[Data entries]
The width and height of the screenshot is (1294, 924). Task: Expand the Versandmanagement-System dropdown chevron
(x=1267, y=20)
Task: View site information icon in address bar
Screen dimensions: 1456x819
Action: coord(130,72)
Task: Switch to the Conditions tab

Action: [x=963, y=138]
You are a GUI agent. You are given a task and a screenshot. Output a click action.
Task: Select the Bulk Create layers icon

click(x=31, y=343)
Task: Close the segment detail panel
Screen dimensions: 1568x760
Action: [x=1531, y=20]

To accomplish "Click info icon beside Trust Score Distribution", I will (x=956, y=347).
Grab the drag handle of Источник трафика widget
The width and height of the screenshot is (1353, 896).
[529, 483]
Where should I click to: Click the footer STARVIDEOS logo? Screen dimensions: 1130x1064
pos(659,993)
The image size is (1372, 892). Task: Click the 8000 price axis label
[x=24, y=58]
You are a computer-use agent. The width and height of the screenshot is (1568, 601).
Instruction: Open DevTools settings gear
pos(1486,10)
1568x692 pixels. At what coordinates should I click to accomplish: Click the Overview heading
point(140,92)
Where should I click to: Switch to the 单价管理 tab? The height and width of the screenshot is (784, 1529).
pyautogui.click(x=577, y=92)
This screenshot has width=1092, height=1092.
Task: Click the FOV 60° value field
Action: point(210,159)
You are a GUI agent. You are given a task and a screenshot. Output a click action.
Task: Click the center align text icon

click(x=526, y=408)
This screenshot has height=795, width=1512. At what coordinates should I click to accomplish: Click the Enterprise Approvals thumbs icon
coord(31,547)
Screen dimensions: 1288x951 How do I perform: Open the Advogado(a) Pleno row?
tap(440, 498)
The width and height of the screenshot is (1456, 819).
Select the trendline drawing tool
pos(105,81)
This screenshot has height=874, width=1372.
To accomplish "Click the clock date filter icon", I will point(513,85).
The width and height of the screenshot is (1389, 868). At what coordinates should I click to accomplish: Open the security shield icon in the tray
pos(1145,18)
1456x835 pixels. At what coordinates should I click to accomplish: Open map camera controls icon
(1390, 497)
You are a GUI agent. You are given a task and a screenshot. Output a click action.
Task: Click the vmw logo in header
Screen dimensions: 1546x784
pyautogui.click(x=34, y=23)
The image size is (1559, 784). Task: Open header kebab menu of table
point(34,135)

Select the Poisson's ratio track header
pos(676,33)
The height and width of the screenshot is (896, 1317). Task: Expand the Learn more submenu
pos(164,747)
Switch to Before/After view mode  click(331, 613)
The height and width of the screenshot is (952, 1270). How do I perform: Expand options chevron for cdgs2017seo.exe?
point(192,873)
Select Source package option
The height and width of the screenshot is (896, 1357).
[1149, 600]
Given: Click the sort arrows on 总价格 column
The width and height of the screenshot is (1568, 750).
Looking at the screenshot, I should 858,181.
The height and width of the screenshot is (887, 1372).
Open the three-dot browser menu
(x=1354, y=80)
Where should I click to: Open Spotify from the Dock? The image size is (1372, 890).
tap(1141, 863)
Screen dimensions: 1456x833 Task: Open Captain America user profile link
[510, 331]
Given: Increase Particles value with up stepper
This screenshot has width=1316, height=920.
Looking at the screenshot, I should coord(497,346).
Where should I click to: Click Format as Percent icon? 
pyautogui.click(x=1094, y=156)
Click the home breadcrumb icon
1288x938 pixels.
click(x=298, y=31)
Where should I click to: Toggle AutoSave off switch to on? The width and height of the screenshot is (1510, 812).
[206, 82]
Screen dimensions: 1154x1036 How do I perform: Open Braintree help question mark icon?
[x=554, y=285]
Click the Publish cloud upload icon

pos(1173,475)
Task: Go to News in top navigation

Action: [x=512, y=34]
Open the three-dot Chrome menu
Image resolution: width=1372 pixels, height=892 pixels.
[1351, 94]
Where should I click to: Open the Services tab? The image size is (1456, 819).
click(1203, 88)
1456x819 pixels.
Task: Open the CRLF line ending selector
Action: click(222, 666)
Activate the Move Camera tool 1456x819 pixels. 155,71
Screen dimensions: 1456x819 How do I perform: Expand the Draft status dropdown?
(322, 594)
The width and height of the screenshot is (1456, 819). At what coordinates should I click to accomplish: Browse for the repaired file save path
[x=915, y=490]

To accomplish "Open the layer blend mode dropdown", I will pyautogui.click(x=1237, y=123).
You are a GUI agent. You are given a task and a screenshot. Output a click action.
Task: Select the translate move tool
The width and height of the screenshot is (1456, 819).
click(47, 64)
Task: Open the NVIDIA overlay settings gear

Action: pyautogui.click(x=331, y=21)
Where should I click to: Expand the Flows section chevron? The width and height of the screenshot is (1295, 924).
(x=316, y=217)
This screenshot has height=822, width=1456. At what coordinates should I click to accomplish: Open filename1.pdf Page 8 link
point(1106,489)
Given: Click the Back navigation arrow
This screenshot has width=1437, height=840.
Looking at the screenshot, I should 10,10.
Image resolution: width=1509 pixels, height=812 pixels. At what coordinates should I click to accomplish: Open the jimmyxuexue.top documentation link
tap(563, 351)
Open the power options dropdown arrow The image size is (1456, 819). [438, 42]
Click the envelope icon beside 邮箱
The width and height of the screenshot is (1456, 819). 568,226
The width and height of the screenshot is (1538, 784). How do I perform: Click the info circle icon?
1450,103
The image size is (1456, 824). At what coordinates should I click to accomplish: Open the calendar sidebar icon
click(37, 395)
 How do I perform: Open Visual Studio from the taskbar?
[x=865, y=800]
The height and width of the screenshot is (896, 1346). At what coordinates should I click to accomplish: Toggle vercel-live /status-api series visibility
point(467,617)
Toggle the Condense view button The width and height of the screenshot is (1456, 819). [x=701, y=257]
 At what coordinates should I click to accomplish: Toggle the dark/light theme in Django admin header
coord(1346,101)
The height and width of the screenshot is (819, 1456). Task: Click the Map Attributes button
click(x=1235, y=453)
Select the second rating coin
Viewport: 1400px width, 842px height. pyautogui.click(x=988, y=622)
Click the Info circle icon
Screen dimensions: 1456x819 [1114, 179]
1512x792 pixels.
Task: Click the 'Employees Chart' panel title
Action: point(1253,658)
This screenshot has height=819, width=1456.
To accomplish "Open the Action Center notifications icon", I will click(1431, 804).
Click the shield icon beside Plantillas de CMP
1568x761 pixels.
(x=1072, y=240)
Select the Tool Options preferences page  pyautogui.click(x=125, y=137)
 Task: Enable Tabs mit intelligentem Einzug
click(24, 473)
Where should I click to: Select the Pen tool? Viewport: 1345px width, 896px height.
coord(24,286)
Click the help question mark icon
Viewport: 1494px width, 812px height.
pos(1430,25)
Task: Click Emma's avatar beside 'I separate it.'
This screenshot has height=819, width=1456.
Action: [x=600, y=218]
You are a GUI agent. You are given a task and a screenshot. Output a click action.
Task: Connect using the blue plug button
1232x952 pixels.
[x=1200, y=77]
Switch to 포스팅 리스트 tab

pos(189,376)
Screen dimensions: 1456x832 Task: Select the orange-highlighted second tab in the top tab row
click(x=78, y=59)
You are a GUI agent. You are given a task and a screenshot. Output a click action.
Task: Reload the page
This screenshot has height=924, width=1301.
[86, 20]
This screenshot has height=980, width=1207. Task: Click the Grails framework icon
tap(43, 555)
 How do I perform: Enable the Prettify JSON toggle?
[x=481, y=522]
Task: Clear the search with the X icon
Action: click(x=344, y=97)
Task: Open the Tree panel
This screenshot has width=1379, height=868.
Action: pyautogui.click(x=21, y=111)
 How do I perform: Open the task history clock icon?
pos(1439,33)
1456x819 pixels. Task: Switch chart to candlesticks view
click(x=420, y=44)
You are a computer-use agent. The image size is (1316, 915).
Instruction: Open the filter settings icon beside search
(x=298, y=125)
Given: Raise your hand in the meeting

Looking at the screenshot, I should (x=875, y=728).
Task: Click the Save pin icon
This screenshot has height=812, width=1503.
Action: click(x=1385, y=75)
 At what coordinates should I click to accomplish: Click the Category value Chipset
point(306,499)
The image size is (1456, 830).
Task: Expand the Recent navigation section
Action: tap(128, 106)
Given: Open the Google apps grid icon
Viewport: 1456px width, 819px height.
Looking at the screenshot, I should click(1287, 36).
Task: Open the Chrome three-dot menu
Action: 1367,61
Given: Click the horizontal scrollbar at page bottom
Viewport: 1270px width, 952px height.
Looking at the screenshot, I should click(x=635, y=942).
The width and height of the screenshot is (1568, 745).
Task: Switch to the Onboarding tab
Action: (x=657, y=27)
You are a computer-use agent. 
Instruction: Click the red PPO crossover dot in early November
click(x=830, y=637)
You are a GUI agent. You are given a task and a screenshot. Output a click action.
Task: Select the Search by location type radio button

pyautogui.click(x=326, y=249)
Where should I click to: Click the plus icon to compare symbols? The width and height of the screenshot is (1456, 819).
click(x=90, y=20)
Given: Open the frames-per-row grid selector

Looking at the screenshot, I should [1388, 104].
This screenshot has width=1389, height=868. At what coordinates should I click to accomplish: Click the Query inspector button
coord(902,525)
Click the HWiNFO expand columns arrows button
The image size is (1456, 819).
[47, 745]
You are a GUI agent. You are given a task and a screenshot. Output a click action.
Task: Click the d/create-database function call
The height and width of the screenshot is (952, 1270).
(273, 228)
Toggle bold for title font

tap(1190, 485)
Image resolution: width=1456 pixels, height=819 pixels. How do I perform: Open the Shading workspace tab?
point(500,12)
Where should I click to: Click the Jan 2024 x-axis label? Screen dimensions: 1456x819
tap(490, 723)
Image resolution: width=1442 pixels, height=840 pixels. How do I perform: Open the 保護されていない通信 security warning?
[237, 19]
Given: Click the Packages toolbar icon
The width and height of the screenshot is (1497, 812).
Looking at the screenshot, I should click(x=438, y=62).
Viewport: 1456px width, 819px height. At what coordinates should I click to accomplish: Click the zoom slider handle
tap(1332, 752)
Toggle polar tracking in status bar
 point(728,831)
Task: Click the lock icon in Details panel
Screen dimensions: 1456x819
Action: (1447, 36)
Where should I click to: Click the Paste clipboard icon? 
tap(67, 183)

- What you will do -
Beginning at the line with "Toggle the Condense" and stopping after the line with "Task: Connect using the blue plug button", please write out every line of the data above exactly and nothing else.

- Answer to the problem -
Toggle the Condense view button The width and height of the screenshot is (1456, 819). [x=701, y=257]
 At what coordinates should I click to accomplish: Toggle the dark/light theme in Django admin header
coord(1346,101)
The height and width of the screenshot is (819, 1456). Task: Click the Map Attributes button
click(x=1235, y=453)
Select the second rating coin
Viewport: 1400px width, 842px height. pyautogui.click(x=988, y=622)
Click the Info circle icon
Screen dimensions: 1456x819 [1114, 179]
1512x792 pixels.
Task: Click the 'Employees Chart' panel title
Action: point(1253,658)
This screenshot has height=819, width=1456.
To accomplish "Open the Action Center notifications icon", I will click(1431, 804).
Click the shield icon beside Plantillas de CMP
1568x761 pixels.
(x=1072, y=240)
Select the Tool Options preferences page  pyautogui.click(x=125, y=137)
 Task: Enable Tabs mit intelligentem Einzug
click(24, 473)
Where should I click to: Select the Pen tool? Viewport: 1345px width, 896px height.
coord(24,286)
Click the help question mark icon
Viewport: 1494px width, 812px height.
pos(1430,25)
Task: Click Emma's avatar beside 'I separate it.'
This screenshot has height=819, width=1456.
Action: [x=600, y=218]
You are a GUI agent. You are given a task and a screenshot. Output a click action.
Task: Connect using the blue plug button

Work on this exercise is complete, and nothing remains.